Marcus is making spherical soaps to sell in his online store. The surface area of a soap is 63.585 in . 2 and he wants to package them into a cube box so that it fits snugly. Using 3.14 as the value of pi, what should be the dimensions of the cube box?(1 point)
(#1) 2.25 in. × 2.25 in. × 2.25 in .
(#2) 4.5 in. × 4.5 in. × 4.5 in .
(#3) 4 in. × 4 in. × 4 in
(#4) 1.2 in. × 1.2 in. × 1.2 in .
Answered by halp
Thanks
Answered by GPT 3.5
To find the dimensions of the cube box, we need to determine the volume of the spherical soap. The formula for the surface area of a sphere is 4πr^2, where r is the radius.

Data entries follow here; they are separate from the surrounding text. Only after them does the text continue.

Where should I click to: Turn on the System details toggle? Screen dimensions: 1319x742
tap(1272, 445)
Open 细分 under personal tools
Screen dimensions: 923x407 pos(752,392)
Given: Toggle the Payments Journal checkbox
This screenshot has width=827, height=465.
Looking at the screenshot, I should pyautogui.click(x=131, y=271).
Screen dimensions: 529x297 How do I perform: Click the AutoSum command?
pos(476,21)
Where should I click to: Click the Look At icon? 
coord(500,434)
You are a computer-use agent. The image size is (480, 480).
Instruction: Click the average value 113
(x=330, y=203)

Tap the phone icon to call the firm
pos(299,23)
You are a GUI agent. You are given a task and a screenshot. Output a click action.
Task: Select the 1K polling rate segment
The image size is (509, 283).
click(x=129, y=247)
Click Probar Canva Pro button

Since the surface area of the soap is given as 63.585 in^2, we can set up the equation as follows:

4πr^2 = 63.585

Dividing both sides by 4π, we get:

r^2 = 63.585 / (4π)

Using 3.14 as the value of pi, we can simplify further:

r^2 ≈ 63.585 / (4*3.14)
r^2 ≈ 5.076

Taking the square root of both sides, we find:

r ≈ √5.076
r ≈ 2.25

So the radius of the soap is approximately 2.25 inches.

Now that we have the radius, we can find the diameter of the soap, which is twice the radius:

d ≈ 2 * 2.25
d ≈ 4.5

Finally, to find the dimensions of the cube box, we can use the diameter of the soap. The box should be slightly larger than the soap to allow for a snug fit. Therefore, the correct answer is (#2) 4.5 in. × 4.5 in. × 4.5 in.
Answered by GPT 3.5
You're welcome! If you have any more questions, feel free to ask.